18/11/2010 di Simone Morano

Stroncatura netta da parte del quotidiano della Cei

E’ una stroncatura senza mezzi termini quella che il quotidiano Avvenire rifila alla fiction di Raiuno Mia madre, in onda domenica e martedì scorsi.

Scrive la critica televisiva Mirella Poggialini:

Una luce forte che domina invadente le immagini, il sorriso perpetuo di Bianca Guaccero che irrigidisce l’espressione e ne cancella l’effetto, abiti e acconciature, ambienti e dettagli imprecisi che ignroano il tempo descritto, una sceneggiatura elementare che non si priva di orpelli (“Lei ha offerto il suo corpo al mio cliente!”); rimandi cauti agli esempi di Tornatore (il Sud di Malena e Baaria) e la prevedibilità come caratteristica di ogni situazione descritta, di cui è impossibile non immaginare puntualmente il seguito; il conflitto sociale e il femminismo ridotti in pillole… e si potrebbe continuare […]

Sono questi i non pochi difetti riscontrati nella fiction della prima rete Rai.

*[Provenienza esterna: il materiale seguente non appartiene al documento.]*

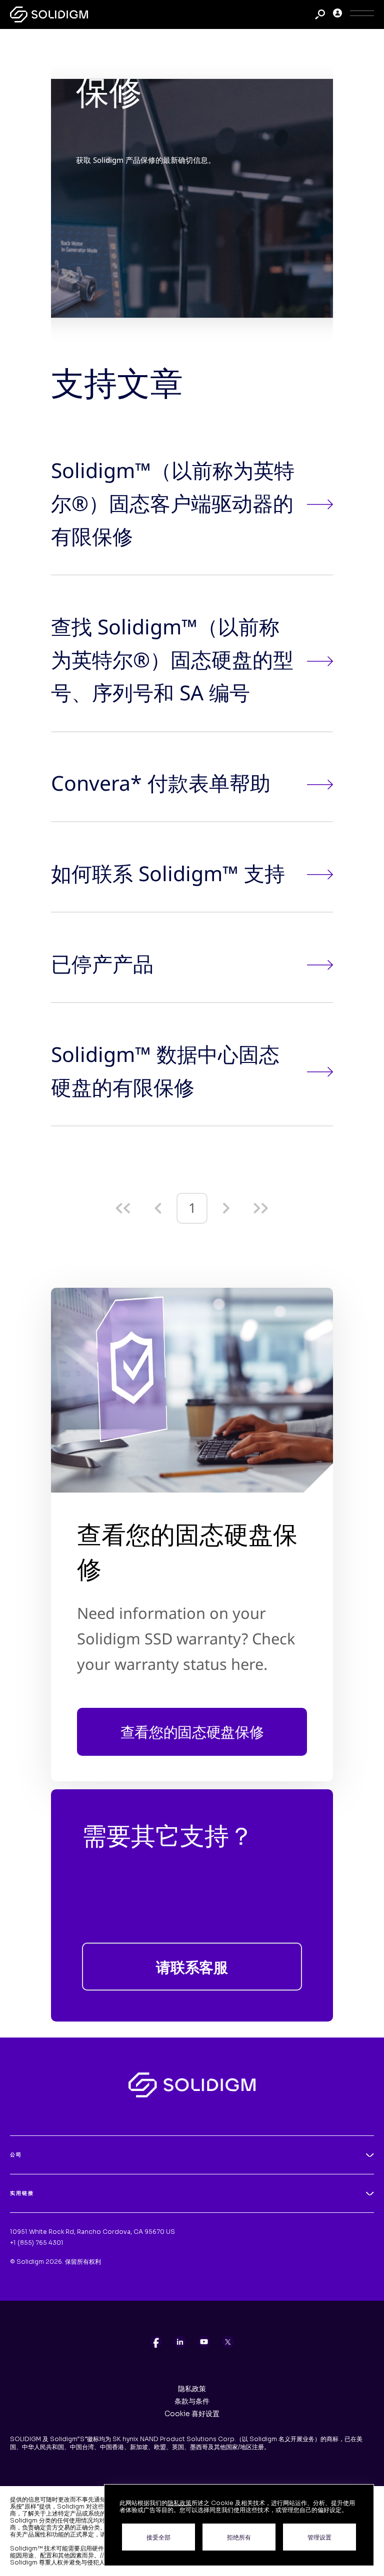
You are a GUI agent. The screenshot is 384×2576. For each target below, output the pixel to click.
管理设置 (320, 2537)
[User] (337, 14)
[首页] (49, 14)
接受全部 (158, 2537)
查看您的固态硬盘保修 (192, 1731)
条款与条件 (192, 2401)
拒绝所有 (239, 2537)
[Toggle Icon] (362, 14)
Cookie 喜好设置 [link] (192, 2413)
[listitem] (156, 2342)
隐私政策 (192, 2388)
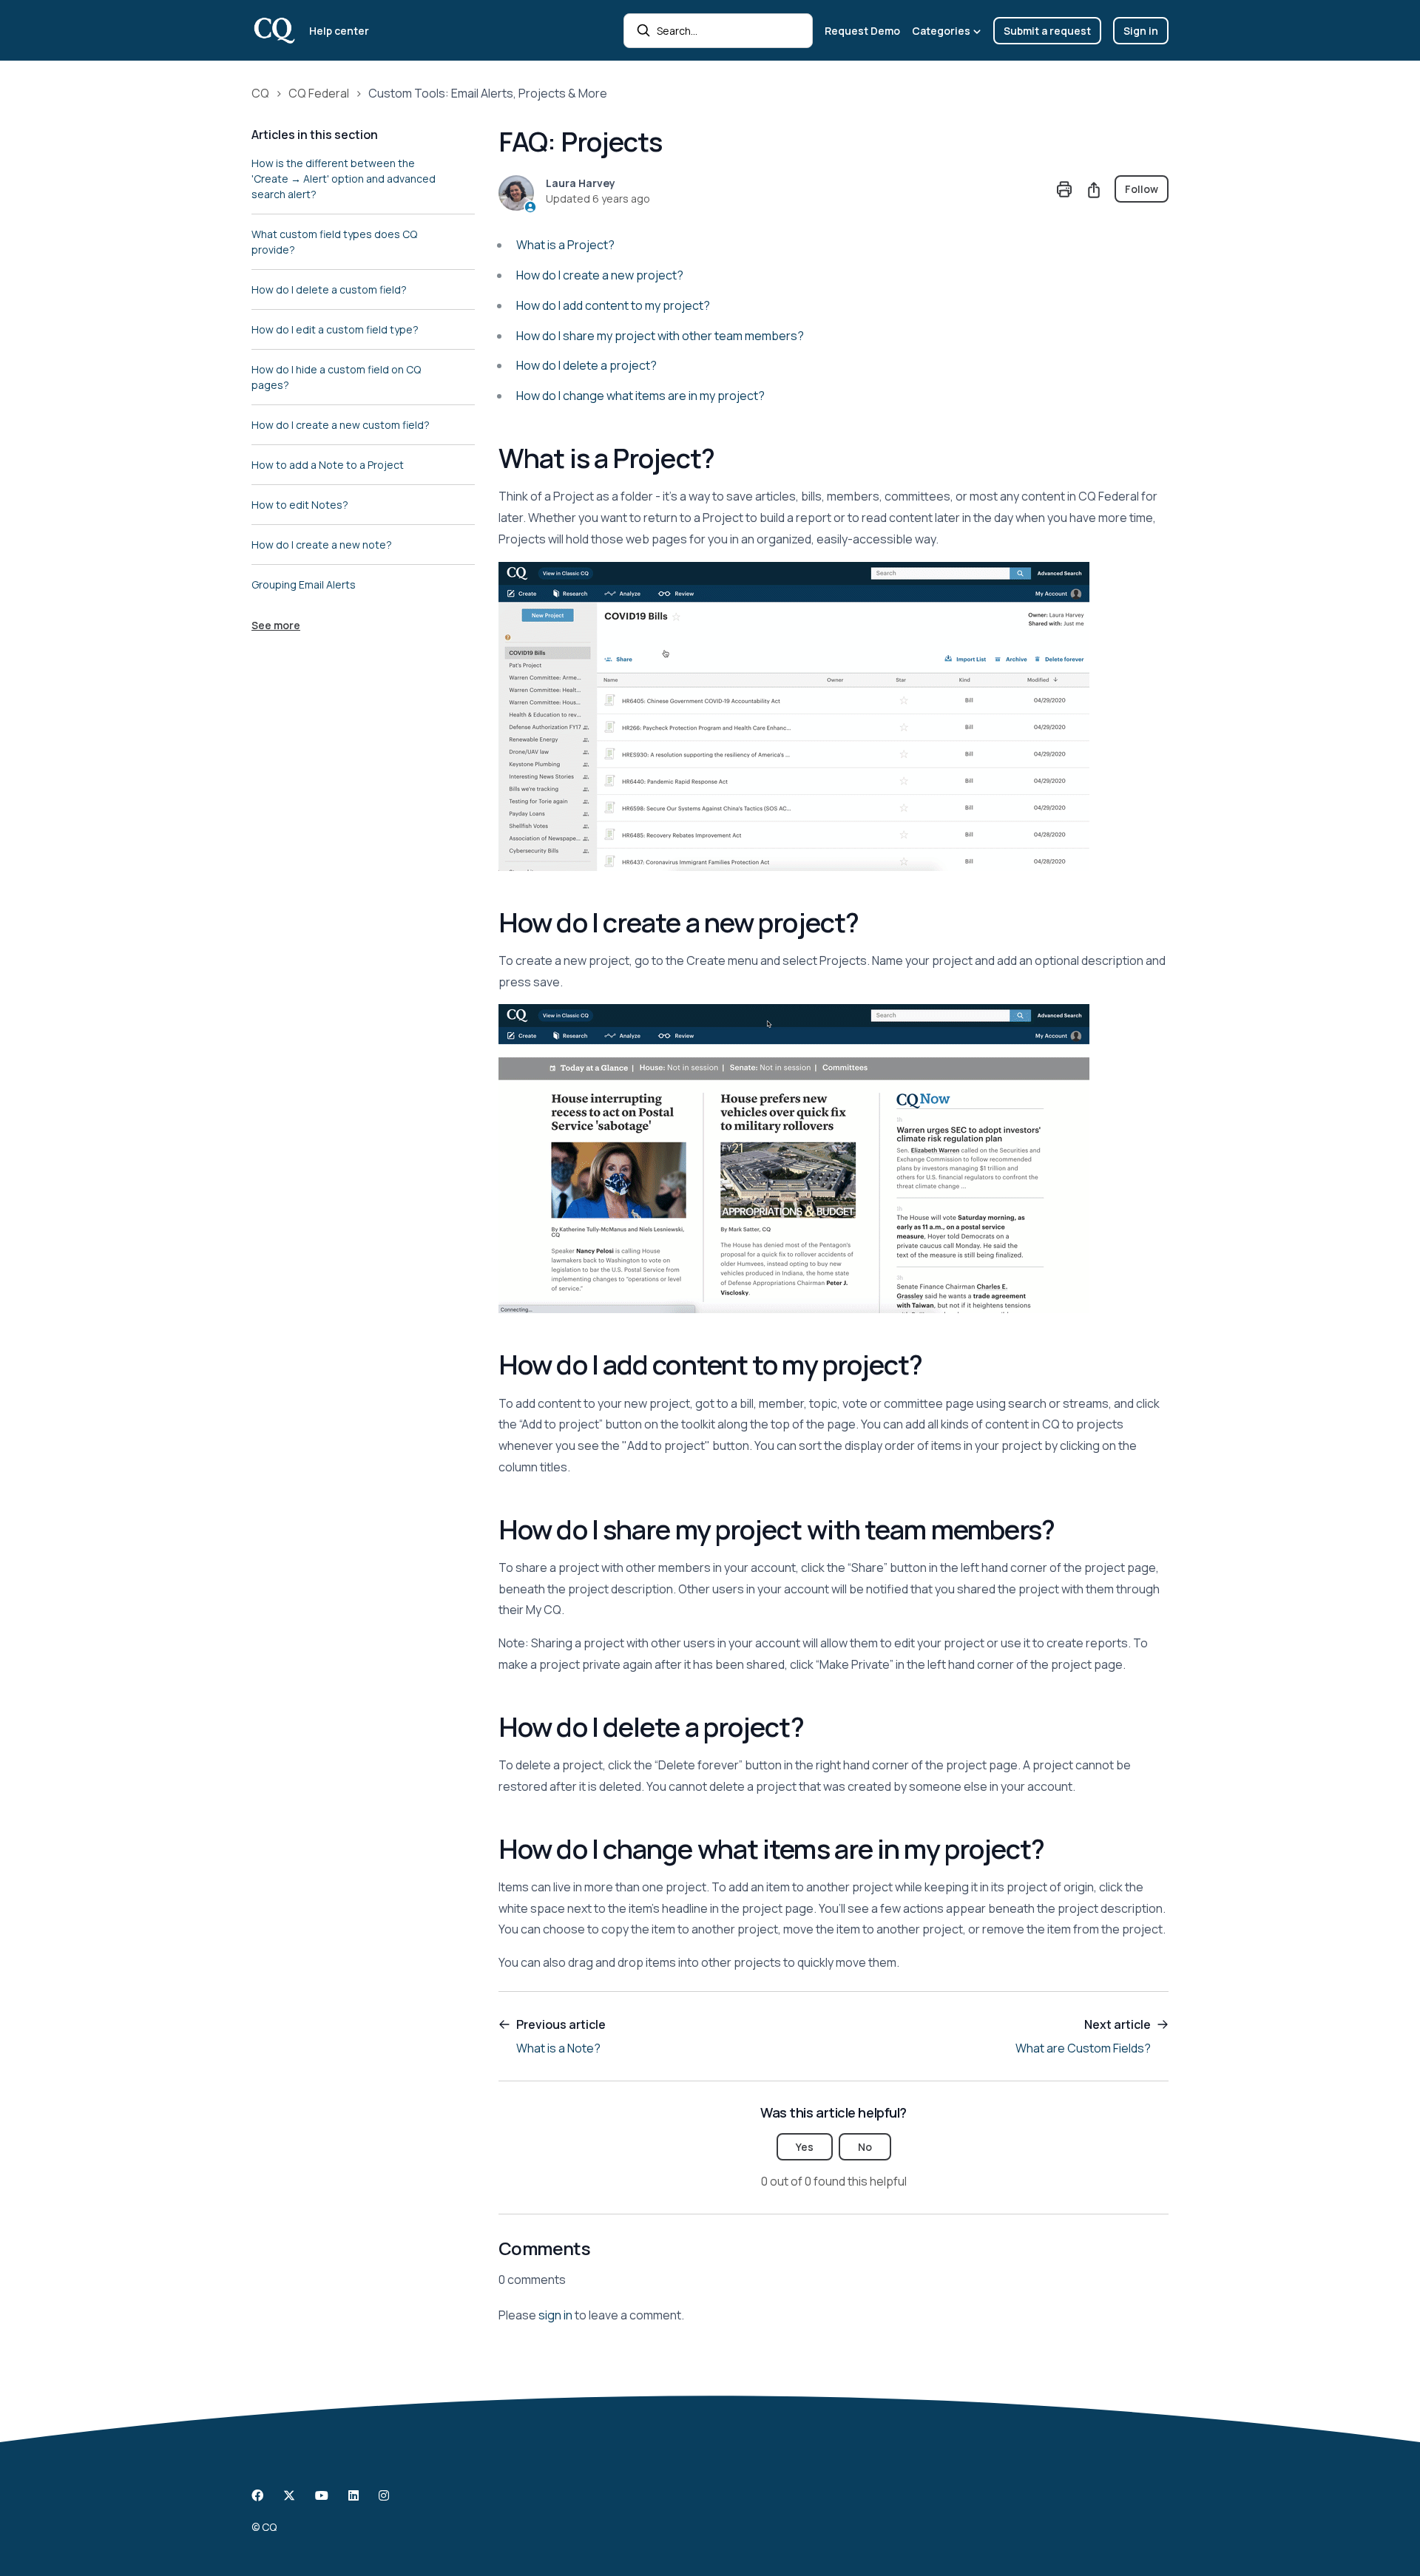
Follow (1141, 189)
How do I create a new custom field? (340, 425)
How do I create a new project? (599, 275)
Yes (805, 2147)
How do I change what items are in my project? (640, 395)
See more (275, 625)
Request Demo (862, 31)
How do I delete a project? (586, 365)
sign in (555, 2315)
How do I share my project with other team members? (660, 336)
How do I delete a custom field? (329, 289)
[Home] (274, 30)
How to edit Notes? (299, 505)
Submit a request (1047, 31)
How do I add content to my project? (613, 305)
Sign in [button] (1140, 31)
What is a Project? (566, 245)
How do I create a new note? (321, 545)
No (865, 2147)
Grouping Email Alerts (303, 584)
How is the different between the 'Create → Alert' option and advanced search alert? (343, 178)
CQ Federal (318, 93)
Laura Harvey (580, 183)
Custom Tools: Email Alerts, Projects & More (487, 93)
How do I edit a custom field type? (335, 329)
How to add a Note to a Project (327, 465)
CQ (260, 93)
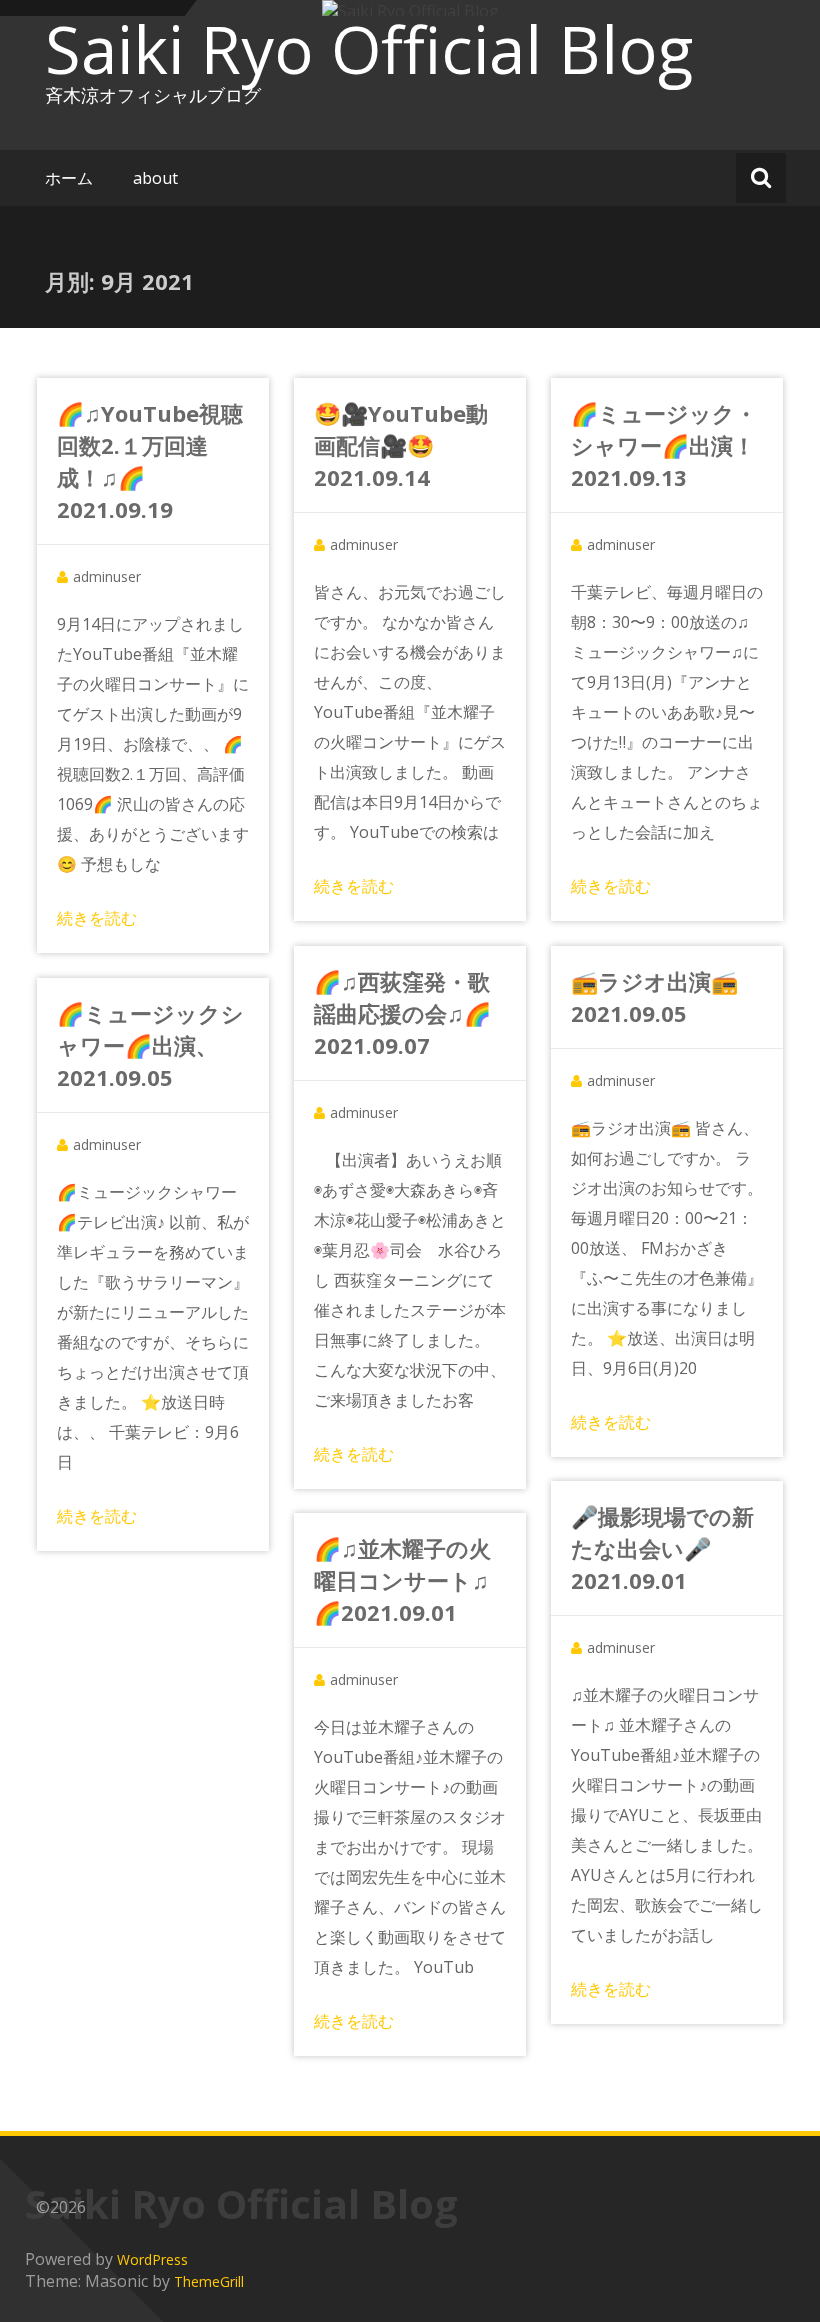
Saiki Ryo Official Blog (369, 49)
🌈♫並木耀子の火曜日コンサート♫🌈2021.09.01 (402, 1580)
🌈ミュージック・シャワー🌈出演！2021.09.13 (664, 445)
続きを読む (97, 918)
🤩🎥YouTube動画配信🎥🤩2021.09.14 (401, 445)
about (155, 178)
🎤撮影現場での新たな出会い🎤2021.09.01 (662, 1548)
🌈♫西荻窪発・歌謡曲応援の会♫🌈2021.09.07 (402, 1013)
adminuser (107, 576)
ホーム (69, 178)
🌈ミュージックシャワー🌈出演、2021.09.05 (150, 1045)
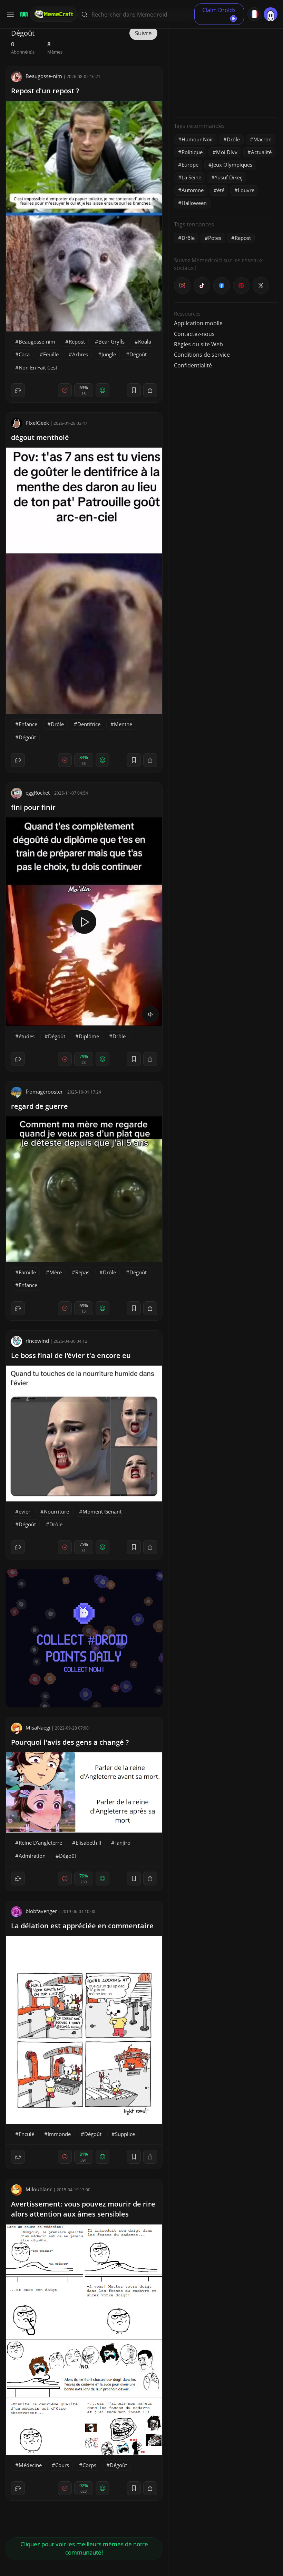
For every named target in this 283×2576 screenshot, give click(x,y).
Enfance (28, 724)
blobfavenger (41, 1911)
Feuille (51, 354)
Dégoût (138, 354)
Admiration (32, 1855)
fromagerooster (44, 1091)
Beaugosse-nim (44, 76)
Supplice (125, 2133)
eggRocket (38, 792)
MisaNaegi (38, 1727)
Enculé (26, 2133)
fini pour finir (33, 807)
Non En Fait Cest (38, 367)
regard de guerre (39, 1106)
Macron (262, 139)
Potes (214, 237)
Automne (193, 190)
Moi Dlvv (226, 152)
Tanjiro (122, 1842)
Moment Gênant (101, 1511)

Eppure la serie ha fatto registrare ascolti invidiabili. Ma la cosa non è certo un bene, perché, spiega Poggialini, ciò evidenzia

come sia ampio un pubblico che la tv ha diseducato e ridotto a poche pretese, e quanto spesso siano distanti qualità e audience nelle miniserie tv. Tema certamente attraente, quello delle nostre migrazioni interne degli ultimi cinquant’anni: che il film tv ha ridotto a fumettone, evitando con cura ogni originalità. E una volta di più ci si trova a lamentare la scarsa stima che le emittenti generalista rivolgono al loro pubblico, mortificando proposte e attese che potrebbero avvalersi assai meglio delle risorse possibili.